Side note: the README files in the subdirectories are formatted as
Bourne-/POSIX-compatible shell scripts. Therefore, provided that all the
necessary 3rd party programs (CHARMM, gnuplot,...) are in $PATH , it is
possible to "cd" into the subdirectories and execute them as following:
. ./README  # in a Bourne-/POSIX-compatible shell such as bash, zsh, ksh,..
sh README   # in an incompatible shell such as csh, tcsh,...
While doing so largely defeats the purpose of these learning examples, it may
be useful as a limited automated testcase.

illcond
=======
This example reproduces the case study "A typical ill-conditioned pair of
dihedrals" in the paper: [1] K. Vanommeslaeghe, M. Yang, A. D. MacKerell Jr.,
J. Comput. Chem. 2015, DOI:10.1002/jcc.23897 . An awk script generates the
virtual target data and measurements, then lsfitpar is invoked 27 times by the
custom shell script multifit.sh , which also extracts the amplitudes K from the
resulting parameter files. Finally, the plot in the paper is reproduced using
gnuplot .

2+1
===
This example reproduces the case study "2+1 dihedrals around the same rotatable
bond" in the paper [1]. Again, an awk script generates the idealized target
data and measurements. This time, 2 lsfitpar runs are started from the
command-line with different bias formulae, showing the difference in output
parameters as discussed in the paper. This is also the only example
illustrating the --equivalent-to feature. Specifically, in a technically
realistic use case, two of the measurements would have the same atom types in
the first line of their measurement files, but for the sake of illustration,
these two measurement have different atom types here, and the lsfitpar program
is instructed a posteriori to regard them as equivalent with the
--equivalent-to flag. To obtain the aforementioned realistic use case, it would
suffice to change the first line of 3x3.meas3 to "a2 b2 c2 d2" and remove the
last line from the .lsarg files.  Doing so results in exactly the same fit in a
purely mathematical sense, though the output and its meaning is subtly
different. An excellent real-life illustration of "2+1 dihedrals around the
same rotatable bond" is provided in the "sulfaz" example below. Finally, it
should be noted that we deliberately used an unrealistically high bias fraction
(10%) to demonstrate the power of the bias compensation. This is again for the
sake of illustration; in real use cases, such a high bias fraction may lead to
a too coarse reproduction of the target energy profile. See the paper [1] for
more info.

BRIEF A: Write out everything in the lsfitpar examples README from "Side note: the" down to "bash, zsh, ksh,..", word for word.
BRIEF B: Pick up the lsfitpar examples README after its last sentence and write what comes next.

COLLECTED DATA:
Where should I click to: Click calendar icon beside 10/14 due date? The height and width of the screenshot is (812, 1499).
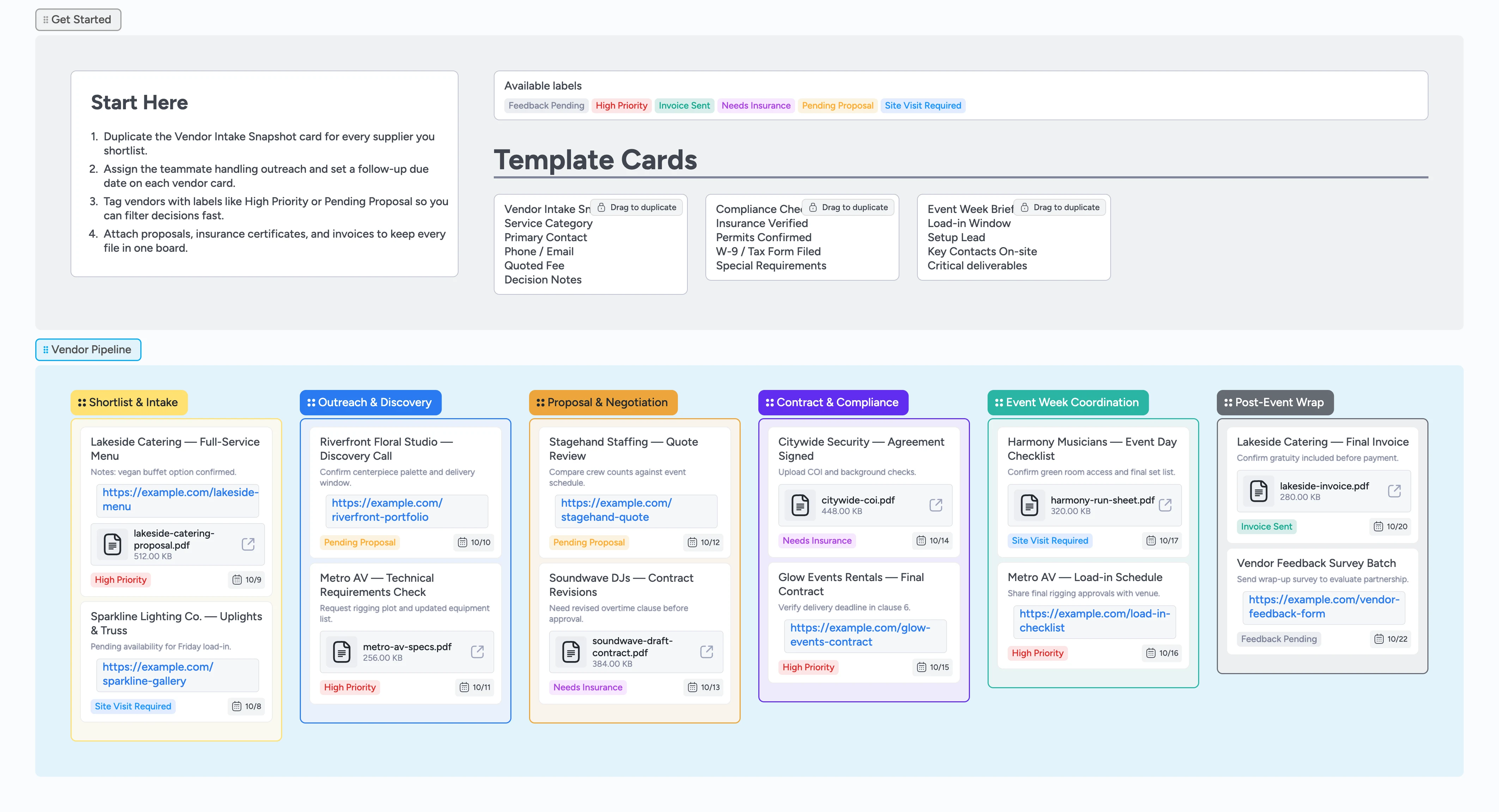pyautogui.click(x=921, y=541)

RESPONSE A:
Side note: the README files in the subdirectories are formatted as
Bourne-/POSIX-compatible shell scripts. Therefore, provided that all the
necessary 3rd party programs (CHARMM, gnuplot,...) are in $PATH , it is
possible to "cd" into the subdirectories and execute them as following:
. ./README  # in a Bourne-/POSIX-compatible shell such as bash, zsh, ksh,..

RESPONSE B:
sulfaz
======
Here, the 5-sulfamoyl-1,3,4-thiadiazol-2-yl ("SULFAZ") example in the CGenFF
tutorial is revisited. This tutorial was first presented at CECAM's June 2012
"Advances in Biomolecular Modelling and Simulations using CHARMM" workshop:
http://www.cecam.org/workshop-5-805.html ; its files can also be downloaded
from the CGenFF download page:
http://mackerell.umaryland.edu/~kenno/cgenff/download.shtml#tutor . In pages
98-102 of the tutorial slide show (available at the same locations), the manual
fitting of the dihedral of interest in sulfaz is demonstrated. In the present
example, we automate this fit using lsfitpar . The procedure in the README
starts from a QM scan and ends with producing a parameter file and predicted
energy profile. Of note is how close lsfitpar's parameters are to the manually
fitted ones. This is not a trivial result; MCSA fitting requires significant
post-processing to obtain similarly transferably-looking parameters, and even
lsfitpar itself yields non-optimal results when using the target-adapted bias
(data not shown but straightforward to generate), as discussed in the section
"2+1 dihedrals around the same rotatable bond" in the paper and the example
"2+1" above. Likewise, to obtain this favorable balance between the different
parameters around the same rotatable bond, it was necessary to increase the
bias fraction to 2% (the default is 0.1%, and in real-life cases, the most
optimal results are usually obtained somewhere in the 0.1%-3% range). The
lsfitpar-predicted "mme" profile is all but identical to the one on slide 102
of the tutorial, especially considering that the former is RMS aligned while
the latter is aligned to zero. A slightly closer fit to the QM data can be
obtained with a lower bias fraction, but this minuscule gain is not worth the
sacrifice in transferability of the parameters, and would indeed amount to
(mild) overfitting. Also note that the "mm0" profile in gnuplot differs
substantially from the initial guess on slide 98. This highlights the
importance of differentiating between an "initial guess" (MM(init)) and a
"zeroed" (MM0) profile. The former (featured in the slide show) is what one
would get by directly applying the force field generated by cgenff.paramchem.org
without optimization and is therefore a relevant baseline against which to
measure the improvement obtained with lsfitpar, while the latter (mm0 in
gnuplot) is an artificial profile with the parameters of interest set to zero
so that lsfitpar can fill them in correctly, and has no scientific relevance.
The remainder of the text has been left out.